Request 1: Extract the comment thread below in full, word for word.

Quoted passage:
start
36 of 466 comments (clear)

  1. Would everyone who wants to claim responsibility.. by Xugumad · · Score: 5, Funny

    ...for a nice, orderly queue under this posting, so we can avoid cluttering the main topic.

  2. Interesting. by Randolpho · · Score: 5, Interesting

    So, where are all the tiles? Who knows, but it sounds like a fun thing to geocache for. :)

    --
    "Times have not become more violent. They have just become more televised."
    -Marilyn Manson
    1. Re:Interesting. by Ligur · · Score: 5, Interesting

      here you go:
      Geocache

      --
      Smoke me a kipper, I'll be back for breakfast.
    2. Re:Interesting. by Conch · · Score: 4, Interesting

      Perhaps something like this?

    3. Re:Interesting. by msheppard · · Score: 4, Informative

      The http://www.toynbee.net/ website lists addresses of all known tiles. If you can't convert an address to a co-ord you probably aren't geocaching. I'm going to find one in Boston and setup a cache.

      --
      Krispy Cream is people
    4. Re:Interesting. by Anonymous Coward · · Score: 4, Funny

      funny.

      World: There are weird tiles!
end
Request 2: Copy the entries from the first one up to and including the line that contains "(x=175, y=283)".

[Stored data entries]
start
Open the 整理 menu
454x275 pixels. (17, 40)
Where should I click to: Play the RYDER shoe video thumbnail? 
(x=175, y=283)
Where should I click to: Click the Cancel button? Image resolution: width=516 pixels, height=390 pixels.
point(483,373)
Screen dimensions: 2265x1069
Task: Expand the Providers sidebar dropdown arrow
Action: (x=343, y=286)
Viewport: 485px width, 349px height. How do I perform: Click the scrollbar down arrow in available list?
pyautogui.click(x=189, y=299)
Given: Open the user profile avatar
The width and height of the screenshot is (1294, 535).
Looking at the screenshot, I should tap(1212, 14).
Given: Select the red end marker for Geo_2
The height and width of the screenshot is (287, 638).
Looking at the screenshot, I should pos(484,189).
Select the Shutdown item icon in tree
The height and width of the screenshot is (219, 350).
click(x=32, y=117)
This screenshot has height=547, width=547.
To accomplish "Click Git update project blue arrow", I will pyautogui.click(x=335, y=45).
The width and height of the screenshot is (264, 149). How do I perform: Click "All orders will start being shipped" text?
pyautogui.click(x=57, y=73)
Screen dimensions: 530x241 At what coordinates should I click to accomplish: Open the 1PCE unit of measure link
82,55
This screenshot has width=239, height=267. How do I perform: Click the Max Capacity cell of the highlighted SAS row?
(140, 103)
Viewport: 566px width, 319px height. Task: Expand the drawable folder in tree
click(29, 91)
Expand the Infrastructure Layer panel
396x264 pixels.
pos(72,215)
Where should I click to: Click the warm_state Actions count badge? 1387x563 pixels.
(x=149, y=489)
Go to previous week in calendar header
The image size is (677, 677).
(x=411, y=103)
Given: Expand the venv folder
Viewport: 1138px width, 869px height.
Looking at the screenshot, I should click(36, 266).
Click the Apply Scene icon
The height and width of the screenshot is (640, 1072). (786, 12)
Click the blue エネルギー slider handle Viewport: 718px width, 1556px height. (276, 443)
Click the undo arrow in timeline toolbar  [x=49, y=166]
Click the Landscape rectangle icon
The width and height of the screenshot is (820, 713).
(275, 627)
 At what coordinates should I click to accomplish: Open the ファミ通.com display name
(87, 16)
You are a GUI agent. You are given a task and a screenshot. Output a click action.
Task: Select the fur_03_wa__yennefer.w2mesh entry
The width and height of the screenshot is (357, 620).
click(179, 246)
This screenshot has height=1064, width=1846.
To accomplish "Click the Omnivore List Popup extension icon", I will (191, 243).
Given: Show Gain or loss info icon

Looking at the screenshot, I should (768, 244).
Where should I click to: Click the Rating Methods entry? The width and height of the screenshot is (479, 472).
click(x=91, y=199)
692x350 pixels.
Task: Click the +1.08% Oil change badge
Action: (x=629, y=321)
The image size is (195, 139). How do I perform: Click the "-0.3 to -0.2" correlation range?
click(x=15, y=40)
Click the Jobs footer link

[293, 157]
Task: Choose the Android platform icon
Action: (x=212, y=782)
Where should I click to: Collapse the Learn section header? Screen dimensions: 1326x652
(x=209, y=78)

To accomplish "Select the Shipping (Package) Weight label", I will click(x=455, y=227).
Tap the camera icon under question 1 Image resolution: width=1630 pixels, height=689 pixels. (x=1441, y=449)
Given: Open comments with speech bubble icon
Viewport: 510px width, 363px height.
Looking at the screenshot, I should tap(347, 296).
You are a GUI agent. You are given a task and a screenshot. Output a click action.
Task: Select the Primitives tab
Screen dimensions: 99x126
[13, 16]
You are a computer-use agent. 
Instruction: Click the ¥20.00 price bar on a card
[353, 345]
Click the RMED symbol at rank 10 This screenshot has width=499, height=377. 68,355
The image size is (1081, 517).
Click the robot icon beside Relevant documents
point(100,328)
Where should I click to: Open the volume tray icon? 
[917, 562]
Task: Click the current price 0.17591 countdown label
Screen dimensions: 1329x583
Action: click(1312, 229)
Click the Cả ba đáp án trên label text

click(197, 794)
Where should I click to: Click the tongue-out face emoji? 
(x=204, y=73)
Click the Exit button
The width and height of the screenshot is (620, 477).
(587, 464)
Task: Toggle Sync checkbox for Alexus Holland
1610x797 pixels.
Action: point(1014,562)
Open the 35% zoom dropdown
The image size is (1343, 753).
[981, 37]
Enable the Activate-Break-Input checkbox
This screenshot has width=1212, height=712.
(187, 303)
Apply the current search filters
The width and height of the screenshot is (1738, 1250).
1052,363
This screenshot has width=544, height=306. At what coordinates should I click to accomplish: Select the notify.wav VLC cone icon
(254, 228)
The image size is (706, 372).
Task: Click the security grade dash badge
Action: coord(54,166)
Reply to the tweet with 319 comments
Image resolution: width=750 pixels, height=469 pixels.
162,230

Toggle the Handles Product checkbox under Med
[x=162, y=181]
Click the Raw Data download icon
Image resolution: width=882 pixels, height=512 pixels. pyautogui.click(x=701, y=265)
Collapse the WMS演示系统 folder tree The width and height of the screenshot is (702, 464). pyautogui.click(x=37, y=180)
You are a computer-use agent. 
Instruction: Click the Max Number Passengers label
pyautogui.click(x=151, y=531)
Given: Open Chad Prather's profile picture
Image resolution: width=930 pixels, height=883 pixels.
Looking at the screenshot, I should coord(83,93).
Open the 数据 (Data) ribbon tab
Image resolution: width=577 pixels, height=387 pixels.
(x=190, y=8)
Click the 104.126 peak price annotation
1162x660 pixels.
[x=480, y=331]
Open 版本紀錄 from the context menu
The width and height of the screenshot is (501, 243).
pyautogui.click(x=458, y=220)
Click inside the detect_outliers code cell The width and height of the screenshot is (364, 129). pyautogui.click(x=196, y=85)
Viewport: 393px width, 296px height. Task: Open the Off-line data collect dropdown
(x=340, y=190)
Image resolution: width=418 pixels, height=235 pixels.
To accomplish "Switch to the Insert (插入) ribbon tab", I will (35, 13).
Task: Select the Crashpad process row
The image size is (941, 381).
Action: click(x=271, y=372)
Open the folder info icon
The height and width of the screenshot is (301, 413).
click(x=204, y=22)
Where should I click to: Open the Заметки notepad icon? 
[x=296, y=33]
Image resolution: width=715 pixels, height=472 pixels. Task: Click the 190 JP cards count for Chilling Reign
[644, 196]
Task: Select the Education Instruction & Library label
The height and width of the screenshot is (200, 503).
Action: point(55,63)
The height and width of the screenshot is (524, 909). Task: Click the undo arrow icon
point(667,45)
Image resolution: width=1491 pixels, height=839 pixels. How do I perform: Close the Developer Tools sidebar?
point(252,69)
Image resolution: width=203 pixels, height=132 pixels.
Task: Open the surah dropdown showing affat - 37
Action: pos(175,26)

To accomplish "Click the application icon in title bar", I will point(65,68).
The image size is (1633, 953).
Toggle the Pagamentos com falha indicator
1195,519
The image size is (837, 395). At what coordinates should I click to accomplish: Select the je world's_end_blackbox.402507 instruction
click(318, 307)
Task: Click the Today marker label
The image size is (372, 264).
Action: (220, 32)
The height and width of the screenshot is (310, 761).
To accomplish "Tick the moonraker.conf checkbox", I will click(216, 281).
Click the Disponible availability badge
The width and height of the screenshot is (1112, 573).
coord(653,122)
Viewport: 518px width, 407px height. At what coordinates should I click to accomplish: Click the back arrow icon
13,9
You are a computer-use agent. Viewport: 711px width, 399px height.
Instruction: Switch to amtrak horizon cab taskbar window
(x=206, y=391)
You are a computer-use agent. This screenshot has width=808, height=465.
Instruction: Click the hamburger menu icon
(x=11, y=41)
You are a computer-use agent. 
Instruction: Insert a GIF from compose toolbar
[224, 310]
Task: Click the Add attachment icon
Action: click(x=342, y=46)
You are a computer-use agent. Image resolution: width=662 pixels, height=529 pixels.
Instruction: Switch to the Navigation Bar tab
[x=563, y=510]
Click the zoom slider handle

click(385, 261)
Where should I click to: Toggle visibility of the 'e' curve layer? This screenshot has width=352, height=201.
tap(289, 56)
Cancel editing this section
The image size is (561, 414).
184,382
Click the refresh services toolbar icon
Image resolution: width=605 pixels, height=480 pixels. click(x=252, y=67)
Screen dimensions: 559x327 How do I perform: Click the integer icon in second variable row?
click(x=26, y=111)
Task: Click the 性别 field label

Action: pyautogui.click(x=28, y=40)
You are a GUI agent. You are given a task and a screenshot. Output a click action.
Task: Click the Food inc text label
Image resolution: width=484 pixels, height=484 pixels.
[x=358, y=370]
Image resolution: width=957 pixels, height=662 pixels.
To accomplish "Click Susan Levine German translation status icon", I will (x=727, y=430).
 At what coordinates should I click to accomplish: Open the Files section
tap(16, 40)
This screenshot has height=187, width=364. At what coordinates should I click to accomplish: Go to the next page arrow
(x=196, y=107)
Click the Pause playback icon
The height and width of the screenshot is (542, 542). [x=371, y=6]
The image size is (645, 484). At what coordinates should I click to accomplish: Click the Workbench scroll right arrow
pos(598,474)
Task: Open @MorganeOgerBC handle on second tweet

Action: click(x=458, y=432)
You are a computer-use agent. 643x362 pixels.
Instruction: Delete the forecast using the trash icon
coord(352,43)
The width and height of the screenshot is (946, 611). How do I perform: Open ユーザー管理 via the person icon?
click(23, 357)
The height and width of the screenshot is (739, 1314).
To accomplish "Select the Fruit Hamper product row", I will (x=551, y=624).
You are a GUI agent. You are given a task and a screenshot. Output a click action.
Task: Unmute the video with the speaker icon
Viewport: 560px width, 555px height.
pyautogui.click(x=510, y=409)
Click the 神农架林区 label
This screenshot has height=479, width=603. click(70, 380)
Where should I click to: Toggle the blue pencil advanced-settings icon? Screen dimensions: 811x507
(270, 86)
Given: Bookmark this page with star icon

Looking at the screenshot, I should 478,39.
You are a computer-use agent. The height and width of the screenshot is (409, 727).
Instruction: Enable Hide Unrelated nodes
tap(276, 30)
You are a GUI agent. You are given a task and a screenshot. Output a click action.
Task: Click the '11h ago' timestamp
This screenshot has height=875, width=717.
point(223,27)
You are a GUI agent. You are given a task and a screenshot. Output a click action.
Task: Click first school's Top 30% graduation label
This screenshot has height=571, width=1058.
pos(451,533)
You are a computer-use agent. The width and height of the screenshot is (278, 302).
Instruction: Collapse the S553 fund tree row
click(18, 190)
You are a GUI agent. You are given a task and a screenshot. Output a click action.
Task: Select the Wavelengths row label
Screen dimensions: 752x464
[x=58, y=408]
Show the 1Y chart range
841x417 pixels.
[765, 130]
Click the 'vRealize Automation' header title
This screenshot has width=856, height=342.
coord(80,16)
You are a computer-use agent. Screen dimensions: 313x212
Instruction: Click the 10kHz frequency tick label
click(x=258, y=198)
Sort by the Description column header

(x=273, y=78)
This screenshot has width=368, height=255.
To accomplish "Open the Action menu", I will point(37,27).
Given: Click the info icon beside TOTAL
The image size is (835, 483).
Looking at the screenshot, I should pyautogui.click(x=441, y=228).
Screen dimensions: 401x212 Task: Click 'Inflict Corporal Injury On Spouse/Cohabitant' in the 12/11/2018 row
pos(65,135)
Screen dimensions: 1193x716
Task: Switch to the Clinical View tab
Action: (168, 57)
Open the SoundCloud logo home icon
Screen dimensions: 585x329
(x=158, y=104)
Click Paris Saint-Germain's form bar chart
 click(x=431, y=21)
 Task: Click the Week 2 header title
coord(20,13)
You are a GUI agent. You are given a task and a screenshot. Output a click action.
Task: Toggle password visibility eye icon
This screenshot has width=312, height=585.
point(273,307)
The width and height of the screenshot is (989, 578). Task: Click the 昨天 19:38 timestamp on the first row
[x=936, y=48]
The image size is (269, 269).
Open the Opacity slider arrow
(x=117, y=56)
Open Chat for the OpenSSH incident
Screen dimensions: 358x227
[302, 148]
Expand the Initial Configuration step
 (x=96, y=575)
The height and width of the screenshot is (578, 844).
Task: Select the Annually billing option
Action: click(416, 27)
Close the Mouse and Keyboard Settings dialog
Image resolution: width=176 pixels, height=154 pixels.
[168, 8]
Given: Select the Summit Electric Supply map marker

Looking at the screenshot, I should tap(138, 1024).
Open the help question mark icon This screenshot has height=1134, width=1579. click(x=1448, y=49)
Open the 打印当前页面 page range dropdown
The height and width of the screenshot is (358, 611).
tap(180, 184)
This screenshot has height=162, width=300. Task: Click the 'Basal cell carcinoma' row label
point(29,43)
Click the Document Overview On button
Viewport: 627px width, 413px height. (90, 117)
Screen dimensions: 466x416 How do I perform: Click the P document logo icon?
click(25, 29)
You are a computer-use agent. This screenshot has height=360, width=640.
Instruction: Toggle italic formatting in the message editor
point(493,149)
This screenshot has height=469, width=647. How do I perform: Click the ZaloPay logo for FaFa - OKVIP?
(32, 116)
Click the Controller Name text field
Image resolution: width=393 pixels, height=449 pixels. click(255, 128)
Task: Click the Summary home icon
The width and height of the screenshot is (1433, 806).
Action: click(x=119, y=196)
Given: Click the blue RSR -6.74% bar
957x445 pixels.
end
Task output 1:
36 of 466 comments (clear)

  1. Would everyone who wants to claim responsibility.. by Xugumad · · Score: 5, Funny

    ...for a nice, orderly queue under this posting, so we can avoid cluttering the main topic.

  2. Interesting. by Randolpho · · Score: 5, Interesting

    So, where are all the tiles? Who knows, but it sounds like a fun thing to geocache for. :)

    --
    "Times have not become more violent. They have just become more televised."
    -Marilyn Manson
    1. Re:Interesting. by Ligur · · Score: 5, Interesting

      here you go:
      Geocache

      --
      Smoke me a kipper, I'll be back for breakfast.
    2. Re:Interesting. by Conch · · Score: 4, Interesting

      Perhaps something like this?

    3. Re:Interesting. by msheppard · · Score: 4, Informative

      The http://www.toynbee.net/ website lists addresses of all known tiles. If you can't convert an address to a co-ord you probably aren't geocaching. I'm going to find one in Boston and setup a cache.

      --
      Krispy Cream is people
    4. Re:Interesting. by Anonymous Coward · · Score: 4, Funny

      funny.

      World: There are weird tiles!

Task output 2:
Open the 整理 menu
454x275 pixels. (17, 40)
Where should I click to: Play the RYDER shoe video thumbnail? 
(x=175, y=283)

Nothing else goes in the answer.